On passe la douane. Un homme prie dans le nouveau terminal où l’on est censé embarquer. On dirait un rabin. Il s’enlace les avant-bras dans des lamelles de plastique. On l’observe en silence. Il a l’air de bénir l’avion de son livre et de ses grands gestes. Tant mieux pour nous. Si ça fait de l’effet...
Visant les tickets les moins chers, on est tombé avec Iberia qui, naturellement, ne pouvait omettre de faire escale dans la capitale espagnole. On gagne Madrid vers 10 heures. L’avion pour Casa repart au soir. A nous la vie madrilène pour une émincée d’heures flamenco hautes en couleur.
On s’engouffre dans le métro. Une demi-heure de trajet et l’on émerge non loin de la Plaza Maior. La « grand place » de la ville dont le nom ne peut être ignoré des amateurs d’Europe.
L’ambiance nous surprend. Le climat tourne déjà tellement autre de celui de notre capitale belge, alors que nous ne sommes qu’à quelques centaines de kilomètres de notre point de départ. Les gens en rue ont l’air plus éveillés. Les jeunes sont assis en bandes dans les coins à boire et fumer. Ils ont des styles variés et recherchés. Un plaisir pour les yeux. Par contre, tout le monde parle espagnol et pas moyen de leur faire évacuer un mot d’anglais ! C’est sans doute un des signes du profond nationalisme espagnol. On s’est plu à trotter dans les rues de la capitale espagnole. En quête de rien de précis, se laisser simplement perdre les pas au gré des envies et des idées spontanées. Comme un échauffement, comme un agréable apéritif en chauffant la salle, avant de débarquer au Maroc. On s’y plait vraiment, et le temps passe vite.
L’avion pour Casa décolle à 21 heures. On atterrit sur le sol marocain vers 23 heures. L’aéroport est désert. Il fait chaud et humide. Notre avion doit être le dernier de la journée, tous les magasins free tax et les offices de change affichent porte close. On attrape le dernier train de justesse, pour gagner cette ville prétendue « blanche ». L’aéroport est à 30 kilomètres du centre de Casa. Un homme nous accompagne. Il s’appelle Isham. On a fait connaissance dans l’avion. Il est casablancais et étudie ici. Il retourne au pays après un petit week-end passé de l’autre côté de la Méditerranée. Il est intéressant et sympa, mais la fatigue me gagne. Il me peine de lui tenir une conversation vivante et logique.
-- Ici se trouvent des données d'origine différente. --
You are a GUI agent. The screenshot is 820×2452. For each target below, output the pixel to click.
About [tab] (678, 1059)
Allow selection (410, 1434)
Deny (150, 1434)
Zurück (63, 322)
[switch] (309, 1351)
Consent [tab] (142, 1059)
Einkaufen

Fed s’est déjà endormi sur la banquette du train.
Une heure de trajet dans le noir le plus total et nous voilà plantés à la gare de Casa voyageurs. Notre arrivée est triomphale. On se fait subitement réveiller par les taximen enthousiastes nous proposant la course. On en accompagne un dans l’obscurité. Il nous annonce qu’il ne fonctionne pas au compteur. Le prix est fixé selon sa propre appréciation. Il propose la course à 10 euros. On se fait déjà arnaquer et pas moyen de négocier avec lui. On extraits les sacs de son coffre, on se barre. Qu’il en trouve d’autres…Histoire de déjà nous rappeler qu’ici, tout se marchande. Rien n’est fixe. A l’aide de légers palabres et de temps consacré à l’envoûtement, on peut presque tout obtenir. Un vieil homme nous conduit enfin à l’hôtel Miramar, dans le « quartier des affaires ». C’est là que sont nichés les hôtels petit budget. Les rues sont vides. Il y règne une odeur de poisson. Le vent balaie les rues. Troublante est cette glauque atmosphère qui hante les rues la nuit. Seules quelques silhouettes errent ça et là, dissimulées dans la pénombre. Ils nous fixent au loin. Je me demande ce qu’ils font. La chambre est rapidement négociée pour 70 dirhams. Fed reste au balcon et veille, tandis que je m’aventure au coin de la rue pour acheter un paquet de cigarettes.
On passe cette fin de soirée dans la terrasse, à savourer nos premiers instants casablancais. Un vieil homme est planté sur le trottoir d’en face. Seuls deux chats lui tiennent compagnie. Ils lui reviennent fidèles, malgré leurs va et viens désordonnés. La nuit nous appelle. Ses murmures se font de plus en plus insistants. On s’effondre de ses chants charmeurs. On s’abandonne à elle.